Synostoses congénitales des os du tarse
Introduction
La diversité des tableaux cliniques [1] que peuvent revêtir les CT explique qu’un certain nombre d’entre elles ne se révèlent qu’à l’âge adulte. Le tableau classique du pied valgus contracturé et douloureux est la forme type chez l’enfant et l’adolescent. Il n’échappe que rarement au diagnostic dans la deuxième décennie. Les autres formes incomplètes, non douloureuses, sans ou avec peu de troubles statiques, ne sont bien souvent symptomatiques que chez l’adulte dans la troisième ou quatrième décennie.
Étiologie
Dans une première hypothèse, les synostoses pourraient résulter de l’incorporation d’osselets accessoires tarsiens (ossicule de la petite apophyse du calcaneus, os trigone…) aux os normaux adjacents. La constatation de coalitions chez le fœtus, le caractère souvent héréditaire, une perturbation dans la formation embryologique de la cavité articulaire ont fait abandonner cette théorie [2].
Le rôle d’un défaut dans la segmentation mésenchymateuse des os du tarse est l’hypothèse actuellement retenue. La segmentation normale des os du tarse s’effectue sur une longue période. À la 9e semaine, on retrouve un pont chondral entre les os du tarse postérieur dans 27 % des cas, alors que ce taux n’est que de 5 % à la 21e semaine [3]. Il est probable qu’à la naissance, certains nouveau-nés n’ont pas fini cette segmentation.
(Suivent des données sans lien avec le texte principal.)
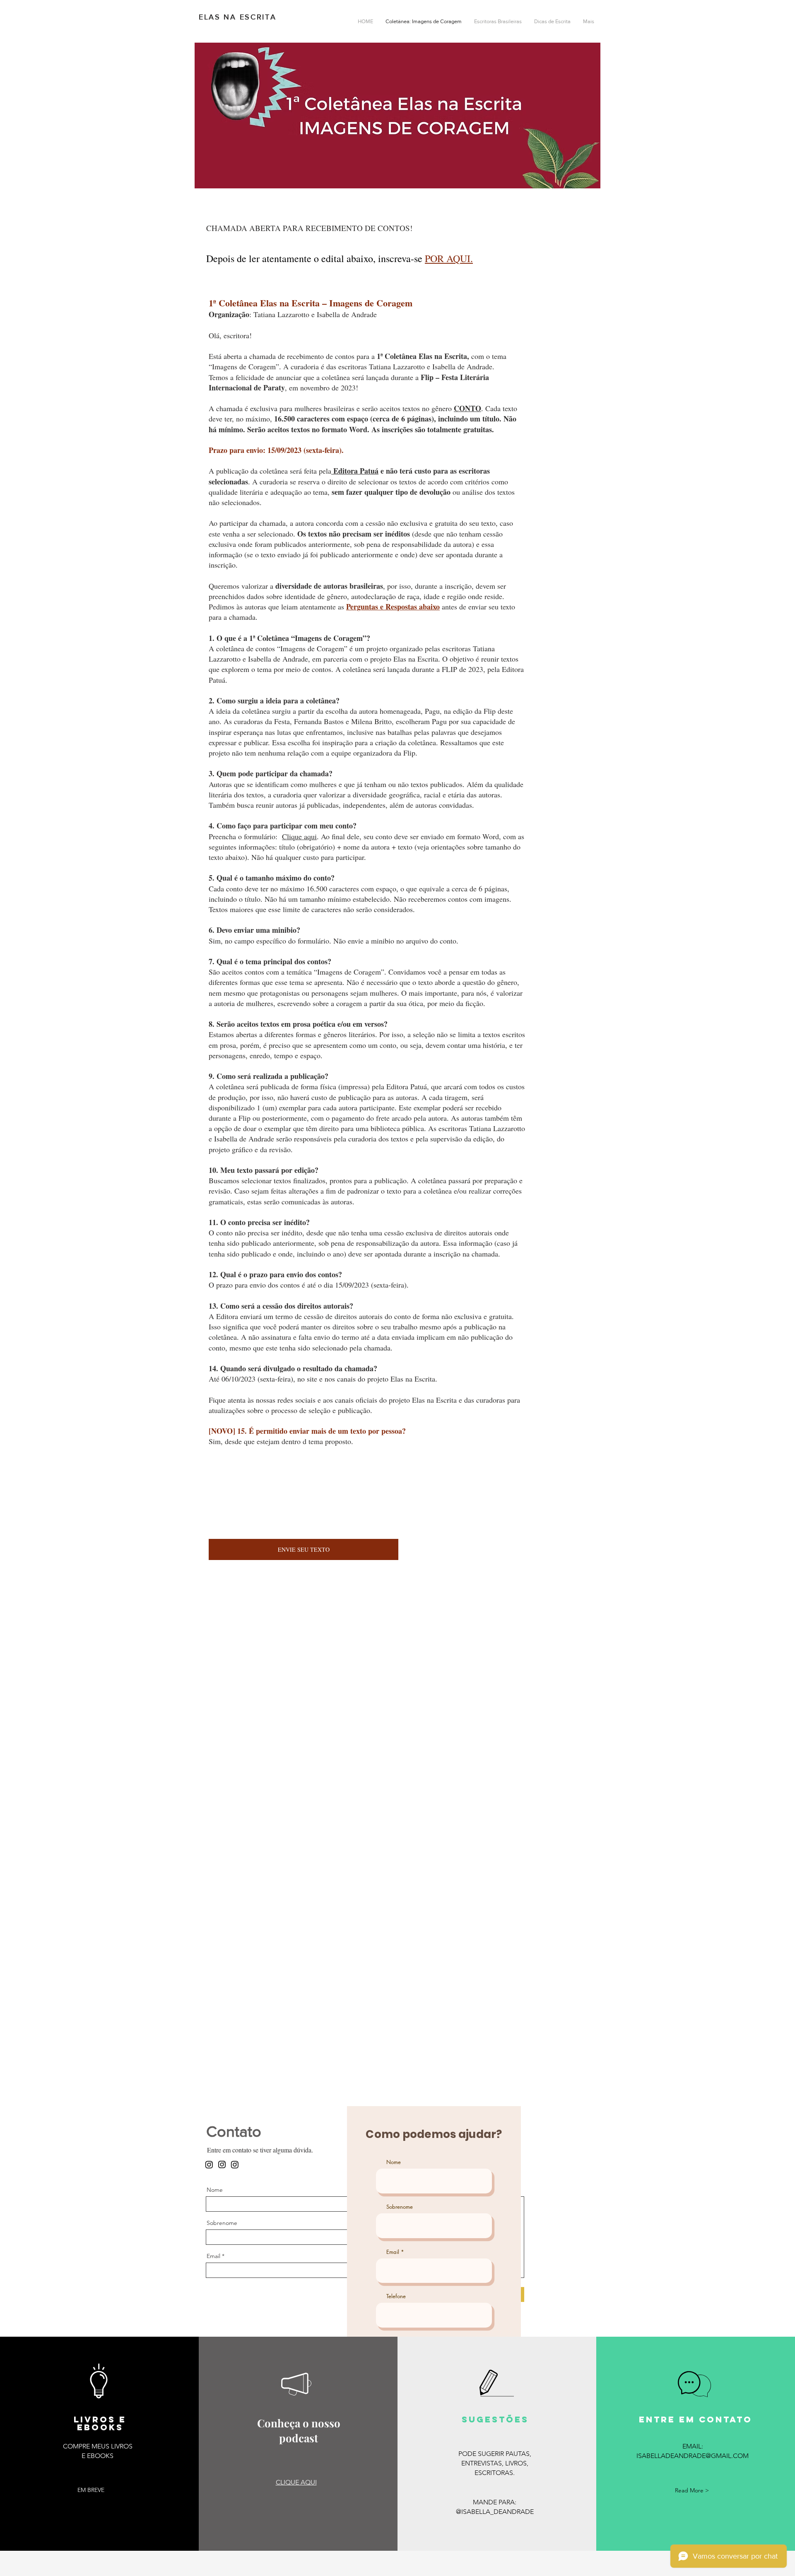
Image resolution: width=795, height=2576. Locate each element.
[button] (91, 2490)
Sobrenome (222, 2223)
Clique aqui (299, 836)
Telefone (396, 2296)
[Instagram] (222, 2164)
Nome (215, 2190)
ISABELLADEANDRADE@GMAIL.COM (692, 2456)
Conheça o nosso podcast (298, 2430)
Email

Le caractère héréditaire est retrouvé dans plusieurs observations familiales. L’étude de Léonard [4] sur les familles de 31 cas de coalitions symptomatiques a montré que 39 % des 98 proches parents avaient une coalition sans différence significative selon leur sexe. Cela suggère une transmission autosomique dominante proche d’une pénétrance totale. Il ne semble pas y avoir de différence dans l’hérédité des divers types de coalition.
Formes anatomocliniques
Coalitions calcanéonaviculaires
La coalition siège entre le bord latéral du naviculaire et la grande apophyse du calcaneus (figure 1). Les formes complètes présentent un pont osseux continu, les formes incomplètes autorisent une discrète mobilité. On en rapproche le « bec calcanéen trop long » (figure 2) décrit par Pouliquen et al. [5] avec le processus antéromédial de la grande apophyse calcanéenne qui passe entre tête du talus et cuboïde sans fusion osseuse ou cartilagineuse. Lors d’un mouvement d’inversion forcé, il peut entrer en contact avec le naviculaire et reproduit alors les symptômes d’une CCN.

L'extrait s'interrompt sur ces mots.